Search the listing for the string "title". Copy every line that has it.

○ ○ ○

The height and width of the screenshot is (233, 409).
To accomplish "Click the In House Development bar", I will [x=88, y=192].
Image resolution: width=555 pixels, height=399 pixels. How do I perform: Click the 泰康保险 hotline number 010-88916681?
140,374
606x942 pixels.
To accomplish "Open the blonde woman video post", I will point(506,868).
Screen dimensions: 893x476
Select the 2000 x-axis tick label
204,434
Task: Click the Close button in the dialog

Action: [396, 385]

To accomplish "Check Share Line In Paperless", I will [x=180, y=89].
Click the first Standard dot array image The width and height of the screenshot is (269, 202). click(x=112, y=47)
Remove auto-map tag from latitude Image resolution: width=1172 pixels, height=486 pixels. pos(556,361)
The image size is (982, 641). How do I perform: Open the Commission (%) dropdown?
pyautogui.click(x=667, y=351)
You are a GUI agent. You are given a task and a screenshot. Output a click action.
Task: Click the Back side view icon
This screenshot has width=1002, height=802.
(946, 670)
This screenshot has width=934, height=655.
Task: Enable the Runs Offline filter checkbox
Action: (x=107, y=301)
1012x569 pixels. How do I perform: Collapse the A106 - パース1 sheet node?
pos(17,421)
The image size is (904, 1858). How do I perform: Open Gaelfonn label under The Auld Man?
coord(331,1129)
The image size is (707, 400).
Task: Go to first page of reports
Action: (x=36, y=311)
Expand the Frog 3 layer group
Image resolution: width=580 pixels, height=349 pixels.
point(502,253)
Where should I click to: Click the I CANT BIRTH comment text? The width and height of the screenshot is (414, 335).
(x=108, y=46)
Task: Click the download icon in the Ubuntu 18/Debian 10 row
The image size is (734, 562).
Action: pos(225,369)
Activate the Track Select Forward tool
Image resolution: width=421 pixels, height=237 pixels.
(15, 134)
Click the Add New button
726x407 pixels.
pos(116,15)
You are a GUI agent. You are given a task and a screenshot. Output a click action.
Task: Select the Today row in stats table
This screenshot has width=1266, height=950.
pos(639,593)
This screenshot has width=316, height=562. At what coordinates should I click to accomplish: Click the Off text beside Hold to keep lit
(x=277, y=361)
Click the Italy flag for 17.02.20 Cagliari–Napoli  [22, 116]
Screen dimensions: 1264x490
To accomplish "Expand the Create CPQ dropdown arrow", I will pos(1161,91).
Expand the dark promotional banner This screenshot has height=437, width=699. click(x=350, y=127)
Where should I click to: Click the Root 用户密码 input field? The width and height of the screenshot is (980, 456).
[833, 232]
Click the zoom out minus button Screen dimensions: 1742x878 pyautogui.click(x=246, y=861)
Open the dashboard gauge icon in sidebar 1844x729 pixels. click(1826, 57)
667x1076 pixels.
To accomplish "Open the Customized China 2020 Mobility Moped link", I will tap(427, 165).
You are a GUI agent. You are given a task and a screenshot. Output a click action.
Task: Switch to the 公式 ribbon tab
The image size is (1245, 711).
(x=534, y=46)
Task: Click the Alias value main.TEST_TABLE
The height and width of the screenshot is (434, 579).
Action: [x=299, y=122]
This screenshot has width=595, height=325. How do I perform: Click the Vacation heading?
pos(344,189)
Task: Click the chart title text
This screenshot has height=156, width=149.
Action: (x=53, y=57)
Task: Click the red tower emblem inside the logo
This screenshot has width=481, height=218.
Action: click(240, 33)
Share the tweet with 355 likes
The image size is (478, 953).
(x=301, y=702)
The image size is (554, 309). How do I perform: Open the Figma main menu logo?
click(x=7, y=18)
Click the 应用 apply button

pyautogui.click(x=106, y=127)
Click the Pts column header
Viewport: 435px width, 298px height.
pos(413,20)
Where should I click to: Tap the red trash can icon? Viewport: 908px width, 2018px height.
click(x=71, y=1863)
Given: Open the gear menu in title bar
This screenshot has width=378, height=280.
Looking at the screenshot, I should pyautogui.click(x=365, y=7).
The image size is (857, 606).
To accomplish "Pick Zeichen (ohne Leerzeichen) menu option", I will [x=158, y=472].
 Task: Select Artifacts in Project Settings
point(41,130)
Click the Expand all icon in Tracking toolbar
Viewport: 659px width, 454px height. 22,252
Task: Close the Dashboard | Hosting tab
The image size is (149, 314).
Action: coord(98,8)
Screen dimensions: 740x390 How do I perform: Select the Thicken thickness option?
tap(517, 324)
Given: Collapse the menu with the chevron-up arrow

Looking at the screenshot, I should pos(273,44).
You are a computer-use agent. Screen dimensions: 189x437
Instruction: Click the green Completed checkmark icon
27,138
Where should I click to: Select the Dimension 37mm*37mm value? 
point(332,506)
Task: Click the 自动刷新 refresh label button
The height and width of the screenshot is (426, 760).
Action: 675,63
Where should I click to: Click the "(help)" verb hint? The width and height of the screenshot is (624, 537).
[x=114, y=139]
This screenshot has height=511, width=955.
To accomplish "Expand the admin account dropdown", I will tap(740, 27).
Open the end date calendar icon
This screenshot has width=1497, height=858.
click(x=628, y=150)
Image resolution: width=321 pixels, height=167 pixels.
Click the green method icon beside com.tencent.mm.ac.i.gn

○ ○ ○

EXPECTED ANSWER
Task: Click the chart title text
Given: Open the gear menu in title bar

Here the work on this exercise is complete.